To do:
Among the entries below, please repeat exactly and only the lines from the line containing "Vimeo (1207, 1768)" to the line containing "Projects (749, 24)", both lines included.

= Beginning of Section =

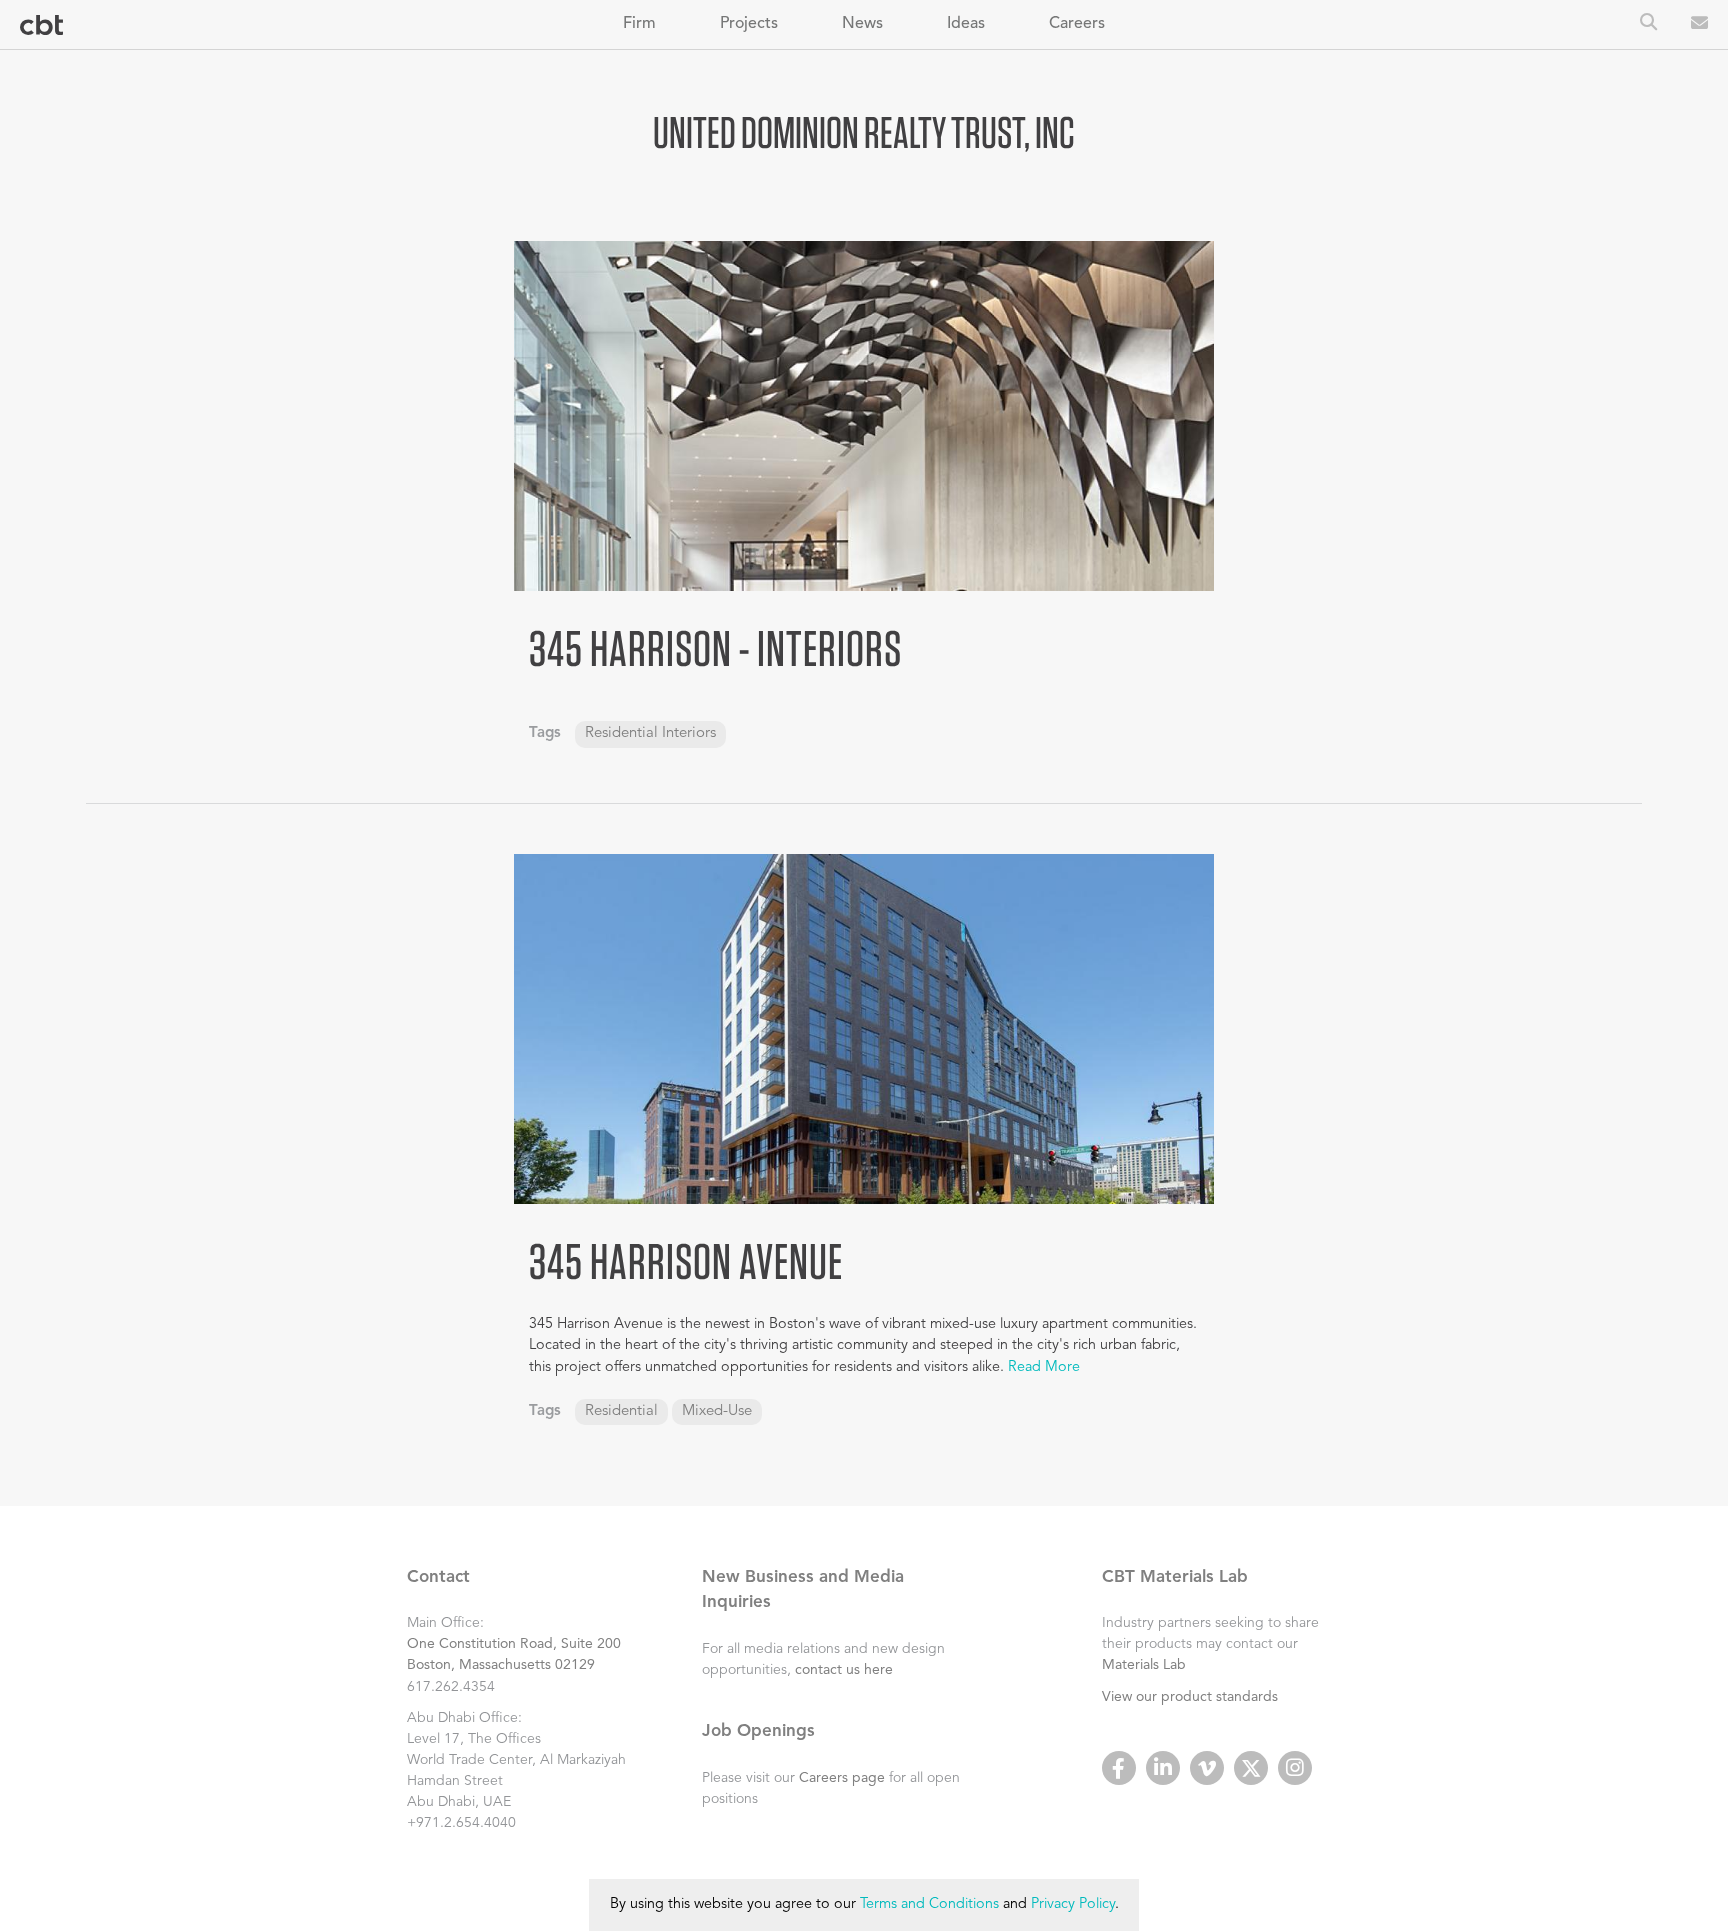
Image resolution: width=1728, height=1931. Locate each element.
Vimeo (1207, 1768)
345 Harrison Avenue (686, 1261)
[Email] (1699, 25)
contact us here (844, 1670)
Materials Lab (1144, 1665)
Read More (1044, 1367)
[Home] (41, 25)
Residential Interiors (650, 733)
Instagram (1295, 1768)
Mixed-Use (717, 1411)
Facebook (1119, 1768)
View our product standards (1190, 1697)
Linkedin (1163, 1768)
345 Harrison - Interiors (715, 648)
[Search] (1648, 24)
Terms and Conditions (929, 1904)
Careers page (842, 1778)
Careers (1077, 24)
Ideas (966, 24)
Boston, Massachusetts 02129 (501, 1665)
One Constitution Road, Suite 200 (514, 1644)
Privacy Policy (1073, 1904)
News (862, 24)
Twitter (1251, 1768)
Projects (749, 24)
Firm (639, 24)
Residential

= End of Section =

The completed task:
Vimeo (1207, 1768)
345 Harrison Avenue (686, 1261)
[Email] (1699, 25)
contact us here (844, 1670)
Materials Lab (1144, 1665)
Read More (1044, 1367)
[Home] (41, 25)
Residential Interiors (650, 733)
Instagram (1295, 1768)
Mixed-Use (717, 1411)
Facebook (1119, 1768)
View our product standards (1190, 1697)
Linkedin (1163, 1768)
345 Harrison - Interiors (715, 648)
[Search] (1648, 24)
Terms and Conditions (929, 1904)
Careers page (842, 1778)
Careers (1077, 24)
Ideas (966, 24)
Boston, Massachusetts 02129 (501, 1665)
One Constitution Road, Suite 200 (514, 1644)
Privacy Policy (1073, 1904)
News (862, 24)
Twitter (1251, 1768)
Projects (749, 24)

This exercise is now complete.